Mr Richter’s submission regarding the weakness of the case against Benvenuto, as against the presumably greater strength of the case against [the applicant], I found was intriguing but ultimately not persuasive.  I note that Mr Dane, on behalf of Benvenuto, has not submitted that his client’s trial should be stayed as an abuse of process.  Nor has he otherwise suggested that the case against his client is ‘clearly foredoomed to fail’.  I should add that there is significantly more to the case against Benvenuto than Mr Richter’s submission has identified.  Even if there were not, the fact that a case against one accused may be seen as weaker than the case against the other does not, of itself, provide any justification for ordering separate trials.

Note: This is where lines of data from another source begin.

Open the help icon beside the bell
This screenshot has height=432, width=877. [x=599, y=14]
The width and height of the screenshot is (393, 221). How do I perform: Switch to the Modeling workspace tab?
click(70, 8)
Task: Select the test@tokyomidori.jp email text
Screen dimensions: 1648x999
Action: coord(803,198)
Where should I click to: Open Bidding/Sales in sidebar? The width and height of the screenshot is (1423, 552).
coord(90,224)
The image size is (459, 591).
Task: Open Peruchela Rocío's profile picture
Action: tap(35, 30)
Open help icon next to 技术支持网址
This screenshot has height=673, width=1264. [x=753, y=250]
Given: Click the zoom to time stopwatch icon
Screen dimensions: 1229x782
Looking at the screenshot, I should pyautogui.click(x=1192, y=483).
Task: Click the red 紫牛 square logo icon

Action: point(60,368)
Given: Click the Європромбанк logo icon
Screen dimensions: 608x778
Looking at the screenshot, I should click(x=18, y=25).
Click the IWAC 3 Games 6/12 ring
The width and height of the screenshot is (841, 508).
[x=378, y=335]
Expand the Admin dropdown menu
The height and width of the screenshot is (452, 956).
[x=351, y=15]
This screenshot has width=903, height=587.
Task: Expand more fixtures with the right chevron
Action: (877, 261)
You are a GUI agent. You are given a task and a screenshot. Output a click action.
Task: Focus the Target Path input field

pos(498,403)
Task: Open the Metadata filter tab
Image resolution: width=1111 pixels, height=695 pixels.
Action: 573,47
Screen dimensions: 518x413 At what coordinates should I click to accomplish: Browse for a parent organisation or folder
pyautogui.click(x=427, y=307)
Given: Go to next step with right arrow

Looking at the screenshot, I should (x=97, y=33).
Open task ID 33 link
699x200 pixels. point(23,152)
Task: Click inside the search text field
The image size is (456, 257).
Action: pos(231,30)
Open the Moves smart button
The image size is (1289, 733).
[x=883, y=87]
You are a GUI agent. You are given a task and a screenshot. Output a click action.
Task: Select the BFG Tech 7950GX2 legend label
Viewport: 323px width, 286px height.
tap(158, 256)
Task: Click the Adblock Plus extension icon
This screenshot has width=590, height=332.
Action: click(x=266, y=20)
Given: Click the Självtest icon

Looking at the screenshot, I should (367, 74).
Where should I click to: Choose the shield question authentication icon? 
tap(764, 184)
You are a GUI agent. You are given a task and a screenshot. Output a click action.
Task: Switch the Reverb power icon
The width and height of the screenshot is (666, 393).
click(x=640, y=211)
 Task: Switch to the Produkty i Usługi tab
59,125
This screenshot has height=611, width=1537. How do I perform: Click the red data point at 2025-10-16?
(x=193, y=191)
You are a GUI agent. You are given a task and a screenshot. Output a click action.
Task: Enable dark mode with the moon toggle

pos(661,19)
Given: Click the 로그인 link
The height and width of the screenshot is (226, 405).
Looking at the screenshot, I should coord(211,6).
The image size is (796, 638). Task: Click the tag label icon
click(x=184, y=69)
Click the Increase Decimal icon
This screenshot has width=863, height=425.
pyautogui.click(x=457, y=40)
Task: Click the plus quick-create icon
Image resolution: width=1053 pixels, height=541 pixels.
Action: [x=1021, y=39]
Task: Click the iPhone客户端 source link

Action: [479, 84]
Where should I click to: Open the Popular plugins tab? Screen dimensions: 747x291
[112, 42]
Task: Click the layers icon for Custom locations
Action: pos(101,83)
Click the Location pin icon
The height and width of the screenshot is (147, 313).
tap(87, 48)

  1. As the judge observed, the principles which govern applications for separate trial are well settled.  The question is whether the applicant has shown that there was a real risk of positive injustice to him if tried jointly with Benvenuto.[10]  In this case, the judge was entitled to conclude that there was not.

    [10]R v Alexander and Mackenzie (2002) 6 VR 53, 67 [31] (Winneke P), citing R v Patsalis and Spathis (1999) 107 A Crim R 432, 436–7.

  1. It follows that we reject Ground 1.

Ground 2 – Jury discharge (Traglia’s evidence concerning Veniamin’s reputation)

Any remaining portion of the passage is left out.